Machen Markenklamotten einen besseren und selbstbewussteren Menschen aus einem? Oder ist es eigentlich egal was auf dem kleinen fiesen Etikett steht, dass man ohnehin immer rausschneidet weil es kratzt und beißt? Diese Frage beschäftigt zahlreiche Menschen jeden Alters, die sich offen dazu bekennen entweder ein Marken Fetischist oder aber ein absoluter Gegner von Markenkleidung zu sein. So oder so hat nahezu jeder eine feste Meinung zur Markenkleidung und vertritt sie mehr oder weniger rigoros. Erstaunlich ist dabei, dass das Markenempfinden und die damit verbundenen Empfindungen sich keinesfalls nur auf junge Menschen projektieren lassen. Sondern so unglaublich es auch klingen mag, auch die ältere Generation ja sogar die Silberlocken Häuptlinge lässt sich immer wieder gerne von Markennamen beeindrucken und symbolisieren mit diesen auch immer gleich Qualität und Tragekomfort. Markenkleidung hat demnach durchaus seine Berechtigung, aber verändert sie einen Menschen wirklich?

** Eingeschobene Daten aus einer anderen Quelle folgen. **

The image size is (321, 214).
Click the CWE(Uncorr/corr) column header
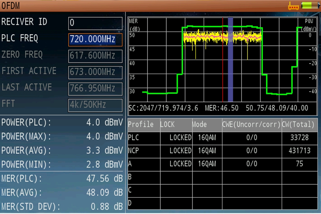click(252, 124)
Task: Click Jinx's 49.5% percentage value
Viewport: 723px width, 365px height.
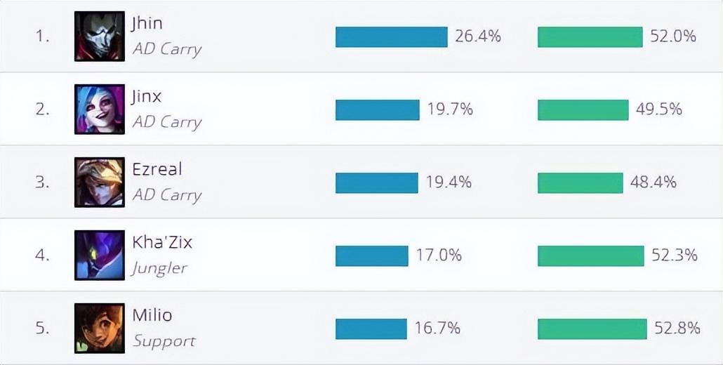Action: pos(658,110)
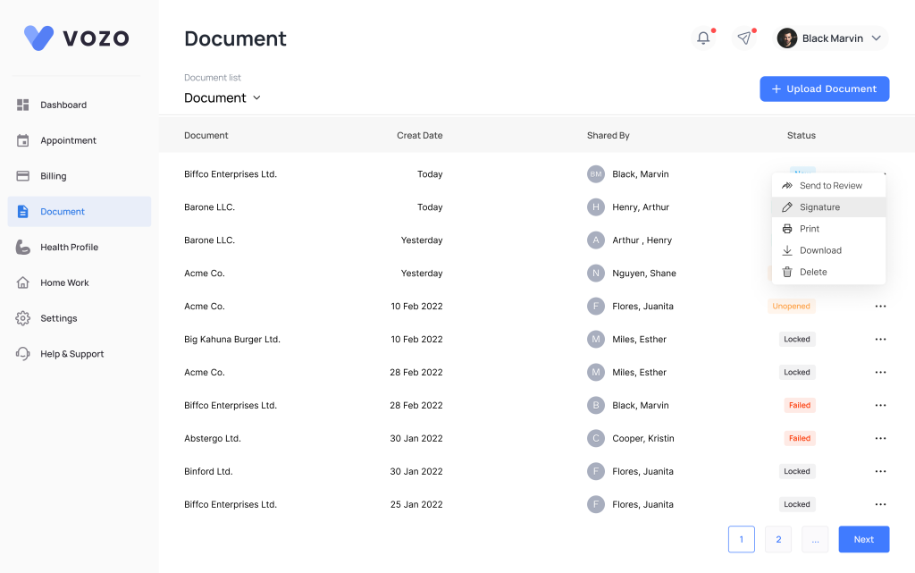915x573 pixels.
Task: Click the Creat Date column header
Action: click(x=419, y=136)
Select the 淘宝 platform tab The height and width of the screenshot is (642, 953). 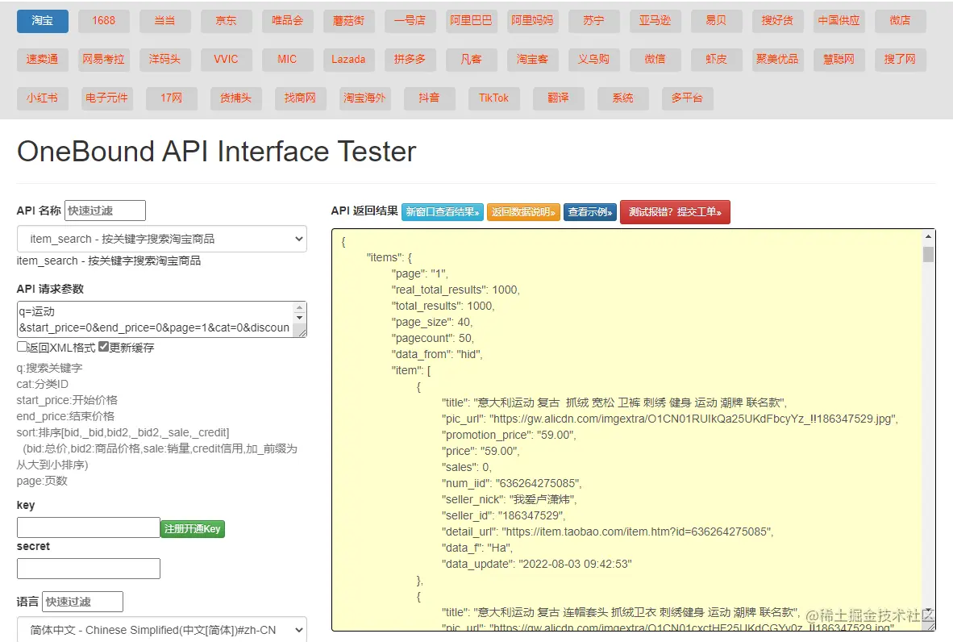coord(43,21)
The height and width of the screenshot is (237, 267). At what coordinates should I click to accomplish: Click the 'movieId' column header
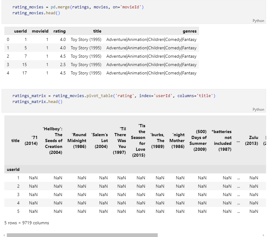[x=40, y=31]
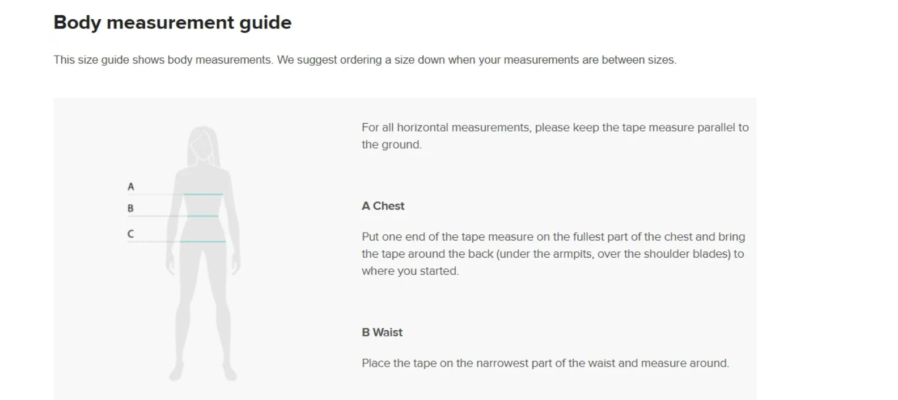Click the female body silhouette diagram
Screen dimensions: 898x400
point(203,254)

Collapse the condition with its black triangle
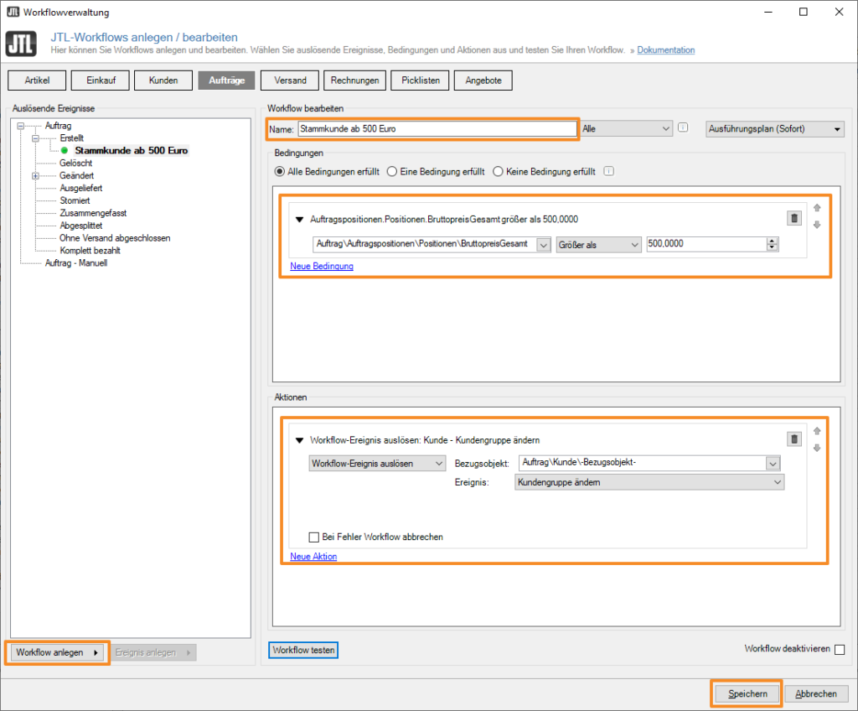click(x=299, y=220)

Die meisten Menschen können sich gerade in Zeiten von Hartz IV und Arbeitslosigkeit keine Markenkleidung mehr kaufen. Das ist so. Punkt. Aus. Schluss. Denn wenn der Euro nicht einmal mehr zum Leben reicht und man am Ende des Monats auf Fleisch sowie Gemüse verzichtet und nur noch von Nudeln und Wasser leben muss, dann hat man sicherlich auch kein Geld für Markenkleidung übrig. Wobei es so kurios es auch klingen mag, durchaus auch Ausnahmen gibt die lieber nichts zu essen haben als auf ihre geliebten Labels zu verzichten. Glücklicherweise sind diese Ausnahmen allerdings rar gesät und sicherlich wird auch hier irgendwann die Einsicht kommen, dass Gucci und Co nun mal nicht zum Überleben reichen. Fakt ist auf jeden Fall, dass die meisten Menschen – es sei denn sie gehören zu den oberen Zehntausend- nahezu kein Geld für Markenkleidung übrig hat. Die Folge daraus wäre demnach das Millionen von Menschen schlecht sind. Quasi unendlich bittere Zeitgenossen, mit denen man einzig und allein aus dem Aspekt der Markenkleidung heraus, nichts zu tun haben sollte.

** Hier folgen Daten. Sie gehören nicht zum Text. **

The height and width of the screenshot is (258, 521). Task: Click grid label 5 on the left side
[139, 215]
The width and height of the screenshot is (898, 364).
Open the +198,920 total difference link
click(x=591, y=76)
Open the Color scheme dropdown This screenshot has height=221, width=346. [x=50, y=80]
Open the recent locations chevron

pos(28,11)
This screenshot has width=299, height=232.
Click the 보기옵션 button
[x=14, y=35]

Ein Ding der Unmöglichkeit. Denn Menschen sind Menschen und Kleidung ist Kleidung. Nicht mehr und nicht weniger. Daher ist die Aussage das Markenleidung einen Menschen auszeichnet, schon einmal völlig indiskutabel und aus der Luft gegriffen. Was übrigens auch die zahlreichen Modediscounter und Modeketten bestätigen. Denn während eine Nobel Boutique nach der anderen schließen muss, sprießen die preiswerten Handelsgeschäfte wie Pilze aus den Boden und vermehren sich wie die Kaninchen. Nahezu überall gibt es mittlerweile Mode Billigmärkte und Modeläden die zum kleinen Preis durchaus attraktive Mode anbieten. Hier präsentieren dann oftmals auch namhafte Designer ausgewählte Stücke, denn auch diese haben längst erkannt, dass man von den oberen Zehntausend allein nicht leben kann und die Masse einfach kein Geld hat um beständig Markenkleidung zu kaufen.

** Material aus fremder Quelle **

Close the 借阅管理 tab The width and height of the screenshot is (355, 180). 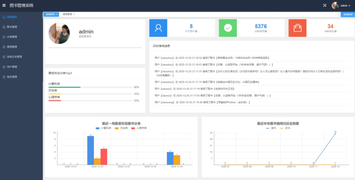[74, 14]
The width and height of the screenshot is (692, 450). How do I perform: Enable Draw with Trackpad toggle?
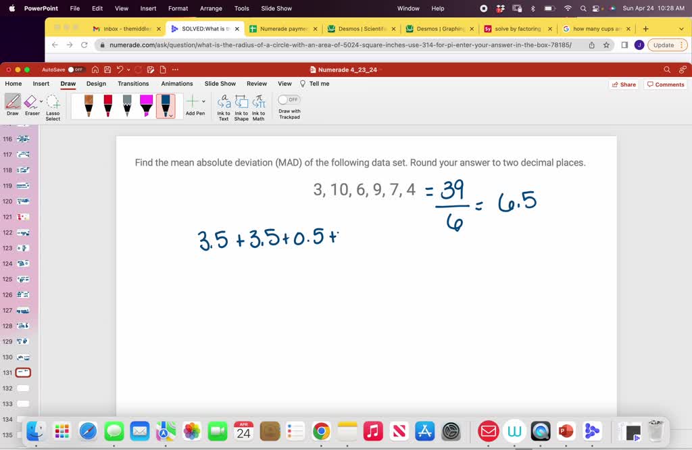(289, 99)
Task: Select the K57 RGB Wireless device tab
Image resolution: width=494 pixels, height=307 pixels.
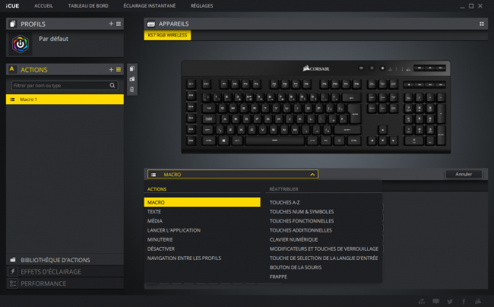Action: tap(167, 35)
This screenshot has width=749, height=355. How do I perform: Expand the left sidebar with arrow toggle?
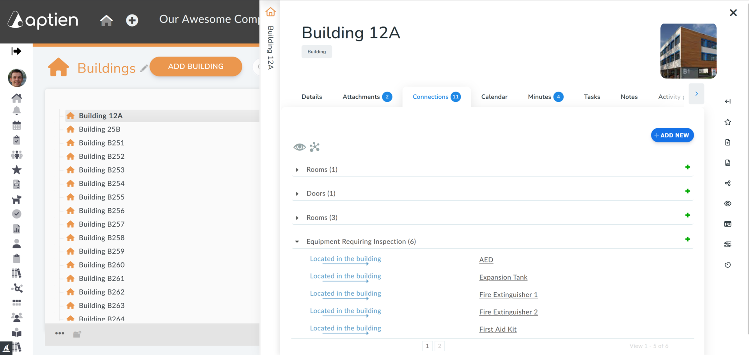click(16, 51)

Davon abgesehen und den Euro mal hinten angestellt, ist dieses Prädikat Markenkleidung tragen zu müssen, eigentlich sowieso schon überholt und altbacken. Denn der äußere Schein sagt nun einmal rein gar nichts über den Menschen persönlich aus. Rein theoretisch könnte man sich daher vom Scheitel bis zur Sohle in reines Gold hüllen, aber dennoch zum Davonlaufen animieren. Diese Tatsache, dass Kleidung eben doch keinen Menschen macht, ist glücklicherweise mittlerweile bei vielen Menschen angekommen wie man allein an den zahlreichen leger gekleideten Promis sieht die sich nicht scheuen für Billigläden Werbung zu machen und damit ihres teueres Image neu zu prägen. Getreu dem Motto- eine Marke ist man selbst und man braucht keine Markenkleidung um jemand zu sein. Ein Aspekt, der sicherlich auch irgendwann noch die letzten Markenfetischisten bekehren wird die dann erstaunt registrieren werden, was sich hinter zerfetzten Jeans und tätowierten Armen alles verbergen kann. Daher ist es sicherlich keine Schande, auf Markenkleidung bewusst zu verzichten und einfach das zu tragen was man möchte. Denn Mode macht man selbst, sie muss nie teuer sein aber sie muss immer zu einem selbst passen. Kurz gesagt, das Sein ist alles und der Schein ist nichts.